Last week I wrote about rehearsal and suggested that rehearsing particularly difficult decisions at the table would make those decisions easier, with less chance of a player giving off any physical tells. I heard from one of my old psychology professors, who suggested I cover "the other side" of this phenomenon. He referred me to a therapeutic technique known as implosion.
Implosion is a process in which clients imagine and relive certain aversive scenes or anxiety-producing situations. The therapy consists of having many different exposures to the same negative stimulus but in a safe or less-anxious environment. The theory behind implosion is that the negative stimulus will eventually lose its ability to make the client anxious.
This is similar to what I suggested in the rehearsal article, when we simply play a lot of low-limit online hands to produce many examples of situations that produce our anxiety. We all know it can be hard to push all in with top-pair/top-kicker, but less so for a dollar than for a thousand. But there is another way to use implosion theory to desensitize yourself to difficult poker decisions. You don't have to "imagine" the anxiety producing situation; you can actually reproduce them.
Let us suppose that your problem is firing the third bullet on the river after you have made the post-flop continuation bet and fired out another bet on the turn. Implosion theory would suggest that you need to do this enough times that facing such a situation will produce zero anxiety. This reminded me of a learning technique I was shown over a decade ago, and it was about poker.

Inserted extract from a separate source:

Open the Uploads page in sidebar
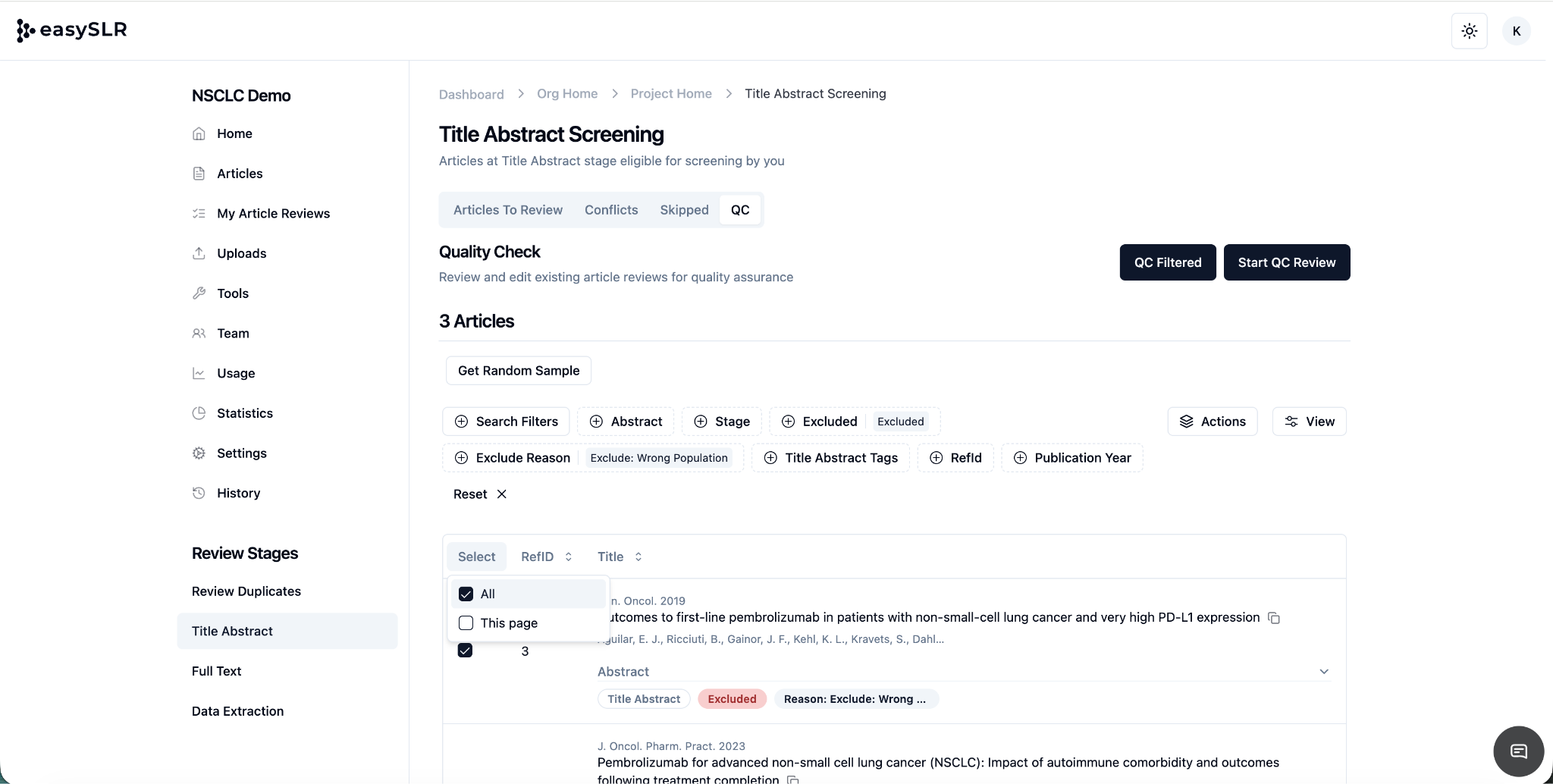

My first poker teacher was a tight low-limit cash-game player, who grew up with stud and draw games. He later taught himself texas hold'em
at some of the earliest online poker sites. I am not sure we could even call those early games "sites," because they were 100% text-based, but I digress. John, my teacher, was having a lot of problems with firing that third bullet and he explained that he had a similar problem learning to fearlessly make the continuation bet when the flop missed him (the first bullet). Once he had that mastered, he had to overcome the fear of throwing away chips by making another bet on the turn with no hand (the second bullet) and eventually he had to face the anxiety of the third bullet on the river, when he had made absolutely no hand and all the cards were out. Here was John's solution and a perfect example of implosion desensitization.

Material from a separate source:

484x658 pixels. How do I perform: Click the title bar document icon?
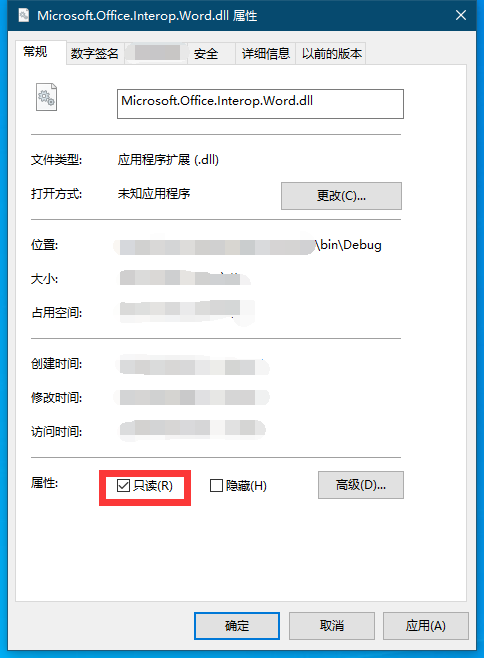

John was playing low-limit stakes online poker and he would commit to firing all three bullets every single time the situation arose. Never mind any reads he had on the other players or on a particular hand. He was going to make all three bets every chance he got until he was so desensitized that he would not show any anxiety or concern or any physical tells as he made those bets.

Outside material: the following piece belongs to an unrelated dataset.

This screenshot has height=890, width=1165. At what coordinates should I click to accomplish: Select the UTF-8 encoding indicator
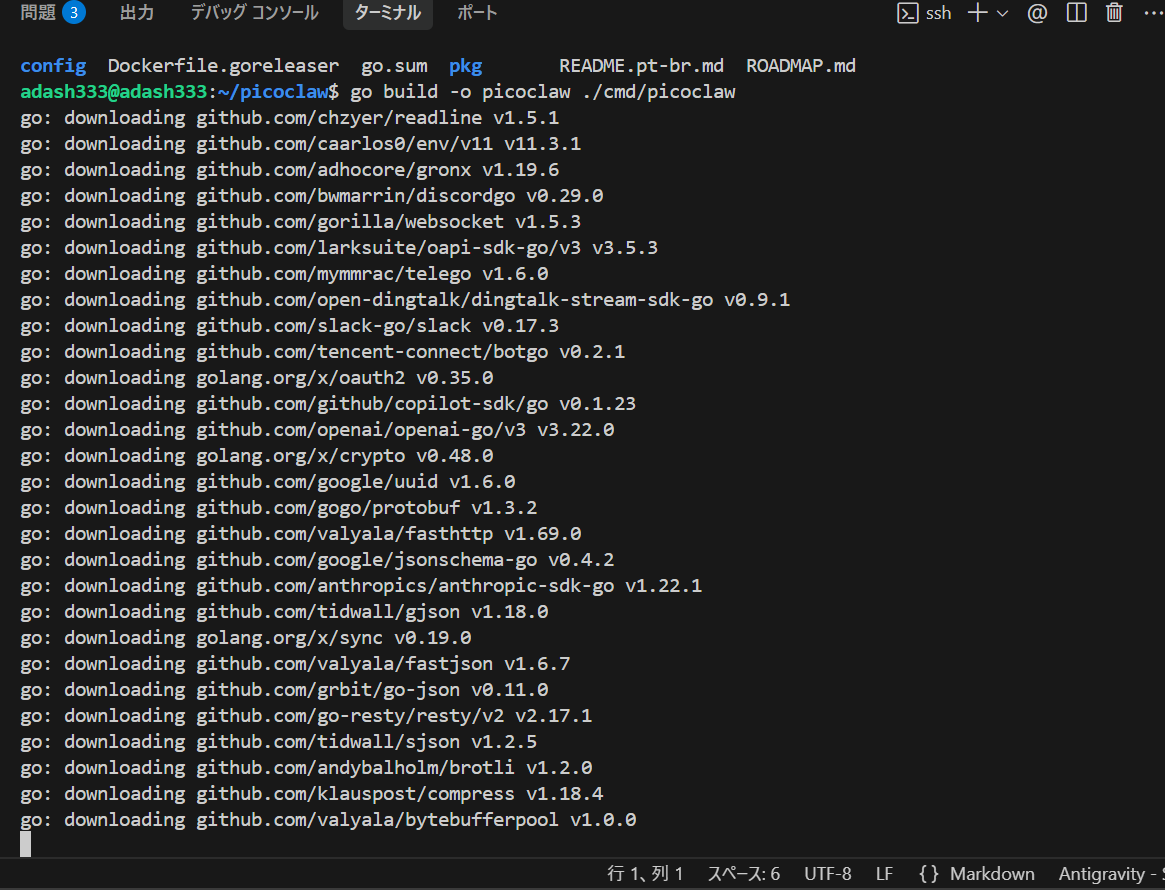tap(827, 874)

Yes, his win rate suffered, but as he said, "I was paying for my lessons," and he was playing very low stakes. By constantly committing to the three bets, John no longer hand to make those three decisions; the bets were coming out every single time. It didn't take long for his concerns about the three-bullet move to completely disappear; then it was just a matter of moving up in limits and taking his new fearless play to the live games.
Whether you want to see this kind of practice as rehearsing or implosion is not as important as whether you can commit to following through until you have truly gotten past the anxiety. Poker is about leaving your emotions at the door and playing your "A" game without fear. It takes practice to leave the emotions behind, because none of us can — or should — completely control our emotions.
Unless we are seated at the green felt.